--- START RECORDS FOR THE TASK ---
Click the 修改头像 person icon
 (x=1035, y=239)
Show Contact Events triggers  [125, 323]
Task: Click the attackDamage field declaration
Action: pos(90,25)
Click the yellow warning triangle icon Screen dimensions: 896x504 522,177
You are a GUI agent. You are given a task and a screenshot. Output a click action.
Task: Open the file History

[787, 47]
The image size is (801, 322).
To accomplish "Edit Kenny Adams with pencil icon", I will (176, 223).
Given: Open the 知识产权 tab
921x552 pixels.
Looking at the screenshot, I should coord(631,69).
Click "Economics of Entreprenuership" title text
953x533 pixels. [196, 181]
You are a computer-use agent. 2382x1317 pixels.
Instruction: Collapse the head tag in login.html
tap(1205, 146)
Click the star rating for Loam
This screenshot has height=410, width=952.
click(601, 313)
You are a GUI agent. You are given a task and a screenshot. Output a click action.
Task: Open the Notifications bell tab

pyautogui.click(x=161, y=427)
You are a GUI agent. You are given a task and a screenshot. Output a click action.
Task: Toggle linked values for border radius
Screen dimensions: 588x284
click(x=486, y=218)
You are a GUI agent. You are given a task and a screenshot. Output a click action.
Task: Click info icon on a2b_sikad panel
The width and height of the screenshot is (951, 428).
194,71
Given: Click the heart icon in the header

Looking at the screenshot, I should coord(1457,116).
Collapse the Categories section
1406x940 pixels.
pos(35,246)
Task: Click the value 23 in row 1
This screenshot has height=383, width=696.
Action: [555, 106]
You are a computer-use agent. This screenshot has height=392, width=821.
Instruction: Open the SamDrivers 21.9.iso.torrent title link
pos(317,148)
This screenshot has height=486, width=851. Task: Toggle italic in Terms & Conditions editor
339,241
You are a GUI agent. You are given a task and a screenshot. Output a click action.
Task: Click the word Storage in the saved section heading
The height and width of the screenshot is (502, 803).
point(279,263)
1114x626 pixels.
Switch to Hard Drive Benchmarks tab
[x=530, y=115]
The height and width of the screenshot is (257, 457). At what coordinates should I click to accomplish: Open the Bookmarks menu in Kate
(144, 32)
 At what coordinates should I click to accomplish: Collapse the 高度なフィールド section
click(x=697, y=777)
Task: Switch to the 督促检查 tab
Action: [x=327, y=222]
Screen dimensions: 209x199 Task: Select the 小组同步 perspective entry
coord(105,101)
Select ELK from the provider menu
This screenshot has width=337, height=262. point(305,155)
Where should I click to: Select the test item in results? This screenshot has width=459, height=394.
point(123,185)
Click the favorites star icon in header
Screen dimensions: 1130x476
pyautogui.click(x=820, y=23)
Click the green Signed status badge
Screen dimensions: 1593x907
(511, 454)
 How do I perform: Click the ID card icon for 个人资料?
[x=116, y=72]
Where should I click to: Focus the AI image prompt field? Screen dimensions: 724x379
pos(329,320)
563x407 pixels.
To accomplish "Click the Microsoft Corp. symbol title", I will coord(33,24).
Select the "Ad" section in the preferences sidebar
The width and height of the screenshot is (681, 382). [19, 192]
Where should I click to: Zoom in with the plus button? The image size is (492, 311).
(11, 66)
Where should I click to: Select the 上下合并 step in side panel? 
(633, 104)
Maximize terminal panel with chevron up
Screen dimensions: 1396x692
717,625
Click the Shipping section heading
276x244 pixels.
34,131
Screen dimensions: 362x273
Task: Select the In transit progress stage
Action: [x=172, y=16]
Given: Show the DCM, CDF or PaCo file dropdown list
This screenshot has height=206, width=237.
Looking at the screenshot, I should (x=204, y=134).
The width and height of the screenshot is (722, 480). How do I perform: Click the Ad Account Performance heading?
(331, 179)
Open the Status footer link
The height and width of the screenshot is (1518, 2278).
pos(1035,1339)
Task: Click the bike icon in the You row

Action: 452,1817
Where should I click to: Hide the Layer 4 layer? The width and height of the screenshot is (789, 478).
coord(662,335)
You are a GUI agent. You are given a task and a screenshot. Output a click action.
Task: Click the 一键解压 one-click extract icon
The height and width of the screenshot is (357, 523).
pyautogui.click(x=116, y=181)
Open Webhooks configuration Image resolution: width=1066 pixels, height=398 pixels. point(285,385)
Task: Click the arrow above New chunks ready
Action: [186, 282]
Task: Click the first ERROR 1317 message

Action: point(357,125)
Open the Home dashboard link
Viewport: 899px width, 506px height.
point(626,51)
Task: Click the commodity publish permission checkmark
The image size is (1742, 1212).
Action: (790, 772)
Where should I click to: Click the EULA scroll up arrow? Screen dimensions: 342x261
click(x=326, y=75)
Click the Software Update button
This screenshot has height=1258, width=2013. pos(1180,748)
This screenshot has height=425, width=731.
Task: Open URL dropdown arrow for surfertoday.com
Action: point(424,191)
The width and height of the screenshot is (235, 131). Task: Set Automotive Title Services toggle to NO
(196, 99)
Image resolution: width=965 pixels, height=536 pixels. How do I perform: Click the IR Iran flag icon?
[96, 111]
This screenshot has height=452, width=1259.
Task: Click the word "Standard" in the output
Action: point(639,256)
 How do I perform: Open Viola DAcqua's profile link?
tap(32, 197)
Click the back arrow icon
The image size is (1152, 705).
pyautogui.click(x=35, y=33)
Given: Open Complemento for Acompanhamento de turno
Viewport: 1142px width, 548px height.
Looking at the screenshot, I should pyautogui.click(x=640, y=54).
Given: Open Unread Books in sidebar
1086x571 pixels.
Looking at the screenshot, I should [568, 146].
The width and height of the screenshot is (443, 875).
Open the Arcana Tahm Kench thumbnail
--- END RECORDS FOR THE TASK ---
▶ **SET TASK**:
Count the lines in the entries above that contain the word "menu", with case counting, and give only that number.

▶ **EXERCISE ANSWER**:
2